The director of national intelligence and the director of the National Security Agency refused Wednesday to say whether President Donald Trump had asked them to get former FBI Director James B. Comey to curtail the bureau’s Russia investigation.
A series of recent news reports have fueled questions about whether the White House attempted to enlist senior U.S. intelligence officials to downplay the FBI’s probe into possible Trump campaign ties with Russia.
Testifying before the Senate Intelligence Committee, Director of National Intelligence Dan Coats declined to discuss his conversations with the president, saying it would be inappropriate to do so. He did say, however, that generally he has “never felt pressured in any way to shape intelligence in a political way or in relationship to an ongoing investigation.”
Adm. Michael S. Rogers, the NSA director, also refused to talk about his interactions with the president, but he did offer a line that he referred back to repeatedly over the course of the hearing.
“In the three-plus years that I have been the director of the National Security Agency, to the best of my recollection, I have never been directed to do anything I believe to be illegal, immoral, unethical or inappropriate,” Rogers said. “And to the best of my recollection, during that same period of service, I do not recall ever feeling pressured.”
The Washington Post reported late Tuesday that Trump had asked Coats if he could convince Comey to get the bureau to lay off its investigation into the president’s first national security adviser, Michael Flynn.
Flynn resigned in February for misleading senior administration officials about his contacts with the Russian ambassador during the presidential transition.
Coats viewed the request as inappropriate and declined to intervene, according to the Post.

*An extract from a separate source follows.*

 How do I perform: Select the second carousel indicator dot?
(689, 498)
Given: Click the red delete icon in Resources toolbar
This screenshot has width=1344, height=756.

Earlier media reports stated that Trump had asked Coats and Rogers to publicly deny the existence of evidence indicating collusion between the Trump campaign and Russia.

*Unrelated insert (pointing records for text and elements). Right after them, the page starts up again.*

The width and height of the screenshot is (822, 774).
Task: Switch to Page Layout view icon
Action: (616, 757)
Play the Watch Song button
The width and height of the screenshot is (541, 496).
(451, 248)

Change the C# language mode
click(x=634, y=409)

In his opening statement, the top Democrat on the committee, Sen. Mark Warner of Virginia, said that if the recent reports about White House efforts are true, “it would be an appalling and improper use of our intelligence professionals — an act that could erode the public’s confidence in our intelligence institutions.”
“Any attempt by the White House or even the president himself to exploit this community as a tool for political purposes is deeply, deeply troubling,” Warner said.

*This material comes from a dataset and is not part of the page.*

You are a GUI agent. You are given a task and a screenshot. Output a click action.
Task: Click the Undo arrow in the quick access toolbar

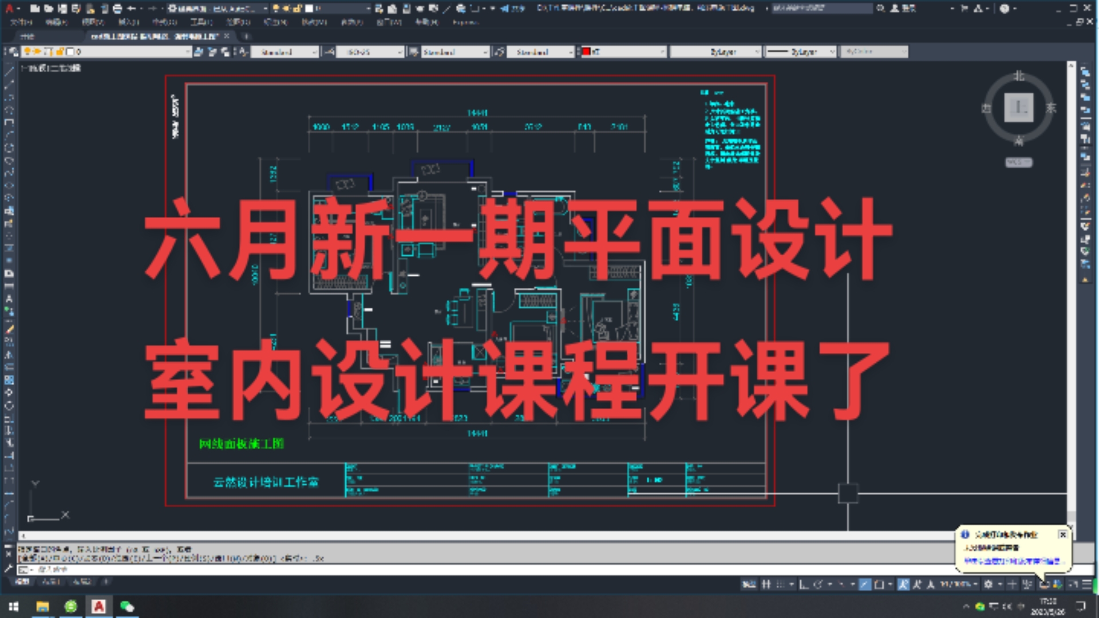coord(132,9)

Wednesday’s hearing comes 24 hours ahead of one of the most highly anticipated congressional hearings in years, when Comey testifies before the same committee.
Comey reportedly told Attorney General Jeff Sessions in February that he did not want to be left alone with the president, according to The New York Times. Comey made his request to Sessions the day after Trump allegedly asked Comey to drop the FBI’s investigation into Flynn.